Myanmar’s’ currency is kyat, pronounced as chat. Finding money changers and bank ATMs around Yangon is not a problem. But if your final destination is outside Yangon, say Bagan or Mandalay, make sure to bring enough cash with you like the money changers and ATM are scarce outside the city capital.
When heading to money changers, make sure you have crips dollar bills in the denomination of 50 or 100. Money changers are very strict about not accepting crumpled dirty dollar bills.
Eating, shopping and commuting around Yangon is a cash basis only. Rarely will you come across an establishment that accepts plastic?
Yangon houses most of the oldest, biggest and most sacred pagodas in Myanmar. One of them is the biggest and the most spectacular 2500-year-old Shwedagon Pagoda.
From Wikipedia, Shwedagon Pagoda is the most sacred Buddhist pagoda in Myanmar, as it is believed to contain relics of the four previous Buddhas of the present Kalpa. These relics include the staff of Kakusandha, the water filter of Koṇāgamana, a piece of the robe of Kassapa, and eight strands of hair from the head of Gautama.
Include a modest piece of clothing when planning to visit pagodas and religious sites while in Myanmar or for the whole of Southeast Asia. Anything that shows of your shoulder and your thighs is frowned upon and regarded as disrespectful. As a responsible tourist and obliging visitor, just be aware and heed this warning.
Getting around Yangon
Putting your best foot forward is the best way to get to know the city’s characteristics. Everything is walking distance from the city center. You just have to brave the dusty roads, the food stalls and the taxi drivers who are always in the rush to something. Crossing the street is a major feat here. Nobody stops for a pedestrian in Yangon. You cross the street at your own risk or better yet make use of the elevated sidewalks in some areas.

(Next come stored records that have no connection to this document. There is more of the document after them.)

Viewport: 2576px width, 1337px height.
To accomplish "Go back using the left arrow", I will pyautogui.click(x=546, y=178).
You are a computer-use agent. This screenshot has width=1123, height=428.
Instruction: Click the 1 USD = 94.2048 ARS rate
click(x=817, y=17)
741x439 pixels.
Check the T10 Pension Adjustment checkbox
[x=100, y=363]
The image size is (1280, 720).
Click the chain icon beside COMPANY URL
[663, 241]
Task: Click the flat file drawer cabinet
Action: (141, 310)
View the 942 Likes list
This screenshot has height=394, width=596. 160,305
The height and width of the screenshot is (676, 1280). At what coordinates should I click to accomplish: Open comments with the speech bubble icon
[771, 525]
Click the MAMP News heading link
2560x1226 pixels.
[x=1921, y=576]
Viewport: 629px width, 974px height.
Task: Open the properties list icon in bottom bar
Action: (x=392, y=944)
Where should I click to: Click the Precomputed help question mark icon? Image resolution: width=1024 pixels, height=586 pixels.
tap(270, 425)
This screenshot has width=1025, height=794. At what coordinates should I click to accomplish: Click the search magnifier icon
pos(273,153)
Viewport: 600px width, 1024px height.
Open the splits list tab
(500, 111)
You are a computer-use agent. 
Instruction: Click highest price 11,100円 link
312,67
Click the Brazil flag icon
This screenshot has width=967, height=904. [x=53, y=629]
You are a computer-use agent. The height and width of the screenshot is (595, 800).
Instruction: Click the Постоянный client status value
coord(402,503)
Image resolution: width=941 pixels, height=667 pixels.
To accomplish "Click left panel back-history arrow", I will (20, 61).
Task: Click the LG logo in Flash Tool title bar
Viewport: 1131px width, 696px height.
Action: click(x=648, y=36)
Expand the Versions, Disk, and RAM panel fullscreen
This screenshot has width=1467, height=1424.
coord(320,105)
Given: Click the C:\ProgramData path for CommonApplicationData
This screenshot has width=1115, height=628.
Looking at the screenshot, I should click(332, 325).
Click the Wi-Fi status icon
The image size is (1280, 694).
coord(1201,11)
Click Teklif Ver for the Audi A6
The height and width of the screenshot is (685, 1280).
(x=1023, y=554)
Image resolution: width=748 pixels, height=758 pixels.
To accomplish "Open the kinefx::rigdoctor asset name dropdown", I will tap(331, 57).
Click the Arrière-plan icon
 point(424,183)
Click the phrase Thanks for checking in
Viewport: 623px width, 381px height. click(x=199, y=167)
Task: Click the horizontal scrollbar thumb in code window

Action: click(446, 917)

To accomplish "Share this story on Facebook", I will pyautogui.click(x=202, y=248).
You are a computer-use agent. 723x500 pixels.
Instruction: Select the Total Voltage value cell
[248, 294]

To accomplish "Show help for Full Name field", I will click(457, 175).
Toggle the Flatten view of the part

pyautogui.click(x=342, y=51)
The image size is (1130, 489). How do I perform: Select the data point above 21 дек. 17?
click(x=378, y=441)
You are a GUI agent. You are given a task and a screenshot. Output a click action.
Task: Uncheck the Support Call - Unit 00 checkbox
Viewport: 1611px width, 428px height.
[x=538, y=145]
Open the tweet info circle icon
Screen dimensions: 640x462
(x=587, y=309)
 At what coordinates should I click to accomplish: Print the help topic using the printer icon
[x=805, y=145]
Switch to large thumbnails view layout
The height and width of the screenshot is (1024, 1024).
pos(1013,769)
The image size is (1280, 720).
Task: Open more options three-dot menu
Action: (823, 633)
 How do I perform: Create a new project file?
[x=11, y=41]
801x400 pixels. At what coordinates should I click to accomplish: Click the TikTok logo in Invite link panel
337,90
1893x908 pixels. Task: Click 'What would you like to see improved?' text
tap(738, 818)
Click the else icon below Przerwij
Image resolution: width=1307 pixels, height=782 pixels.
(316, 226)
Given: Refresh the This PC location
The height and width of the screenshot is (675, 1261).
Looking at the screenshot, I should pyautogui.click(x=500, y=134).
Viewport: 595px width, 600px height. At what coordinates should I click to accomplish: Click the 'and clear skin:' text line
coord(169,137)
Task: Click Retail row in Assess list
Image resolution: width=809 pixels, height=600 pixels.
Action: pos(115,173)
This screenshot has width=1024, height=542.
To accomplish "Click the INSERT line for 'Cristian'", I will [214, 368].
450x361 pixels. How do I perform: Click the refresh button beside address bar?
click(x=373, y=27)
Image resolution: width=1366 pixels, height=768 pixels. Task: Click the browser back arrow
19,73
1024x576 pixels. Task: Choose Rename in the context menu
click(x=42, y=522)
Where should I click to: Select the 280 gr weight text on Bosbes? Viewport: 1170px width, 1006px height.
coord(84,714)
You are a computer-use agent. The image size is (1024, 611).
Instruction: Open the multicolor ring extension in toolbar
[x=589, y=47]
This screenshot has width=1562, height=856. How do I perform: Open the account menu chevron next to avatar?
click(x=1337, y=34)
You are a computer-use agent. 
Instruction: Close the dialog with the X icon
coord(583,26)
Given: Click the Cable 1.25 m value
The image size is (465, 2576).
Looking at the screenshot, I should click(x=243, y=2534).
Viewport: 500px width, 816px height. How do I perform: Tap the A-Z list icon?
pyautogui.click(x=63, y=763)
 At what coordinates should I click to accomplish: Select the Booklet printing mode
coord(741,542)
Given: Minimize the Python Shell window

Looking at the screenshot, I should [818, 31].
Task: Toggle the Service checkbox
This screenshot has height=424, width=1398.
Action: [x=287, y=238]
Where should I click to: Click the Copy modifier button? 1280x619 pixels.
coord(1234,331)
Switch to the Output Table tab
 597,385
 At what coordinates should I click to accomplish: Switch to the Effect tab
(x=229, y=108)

Planning to visit other pagodas and tourist spots will require you to flag a taxi. There are metered taxis everywhere and you can flag them anywhere too. The strategy here is to make sure you have an agreement with the taxi driver on where you are going and how much before you even close the door. Put your haggling skills to the test when negotiating a decent price. I usually ask the lodge receptionist on how much is the usual taxi fare to where I’m going. This helps me where to start on my bargaining.
I never attempted to take the bus around. Aside from boarding it and getting off from it is a death-defying stunt, the signboards are never in English so I really don’t have an idea where it’s headed. So take the taxi instead, it’s already cheap as it is. Buckle up for the ride because you will get a feel of taxi drivers’ love for racing in the streets of Yangon.
If you do decide to rent a car while in Yangon, there is an English website that can help you. Be warned though, this can be an expensive option but also can be a wise decision if you are going outside Yangon and going with a group.
Driving in Yangon is a left-hand drive. No sorry, right-hand drive. No, left. See for yourself when you get there because it’s both!
Foodtrippin’ in Yangon
If you have been backpacking in Southeast Asia for a while or been living in the region for a while, you may be well aware that food on this side of the planet is an incredible fusion of the many member countries with different cultures and traditions. That goes the same here in Yangon too. In a single bowl of noodles, you get the spicy taste and aroma of India, Thailand, and China. And it’s cheap too.
There are street food stalls everywhere. Each maze of the street you walk along, there’s a wafting of different smells from food stall to the next. Each extra-large size skillet is wrapping up crepe enveloping different kinds of vegetables or concocting up samosa, Yangon’s staple and favorite pastime in a bowl of chickpeas, cabbage, and potato. Walking along the side streets is difficult that I decided to walk on the pavement.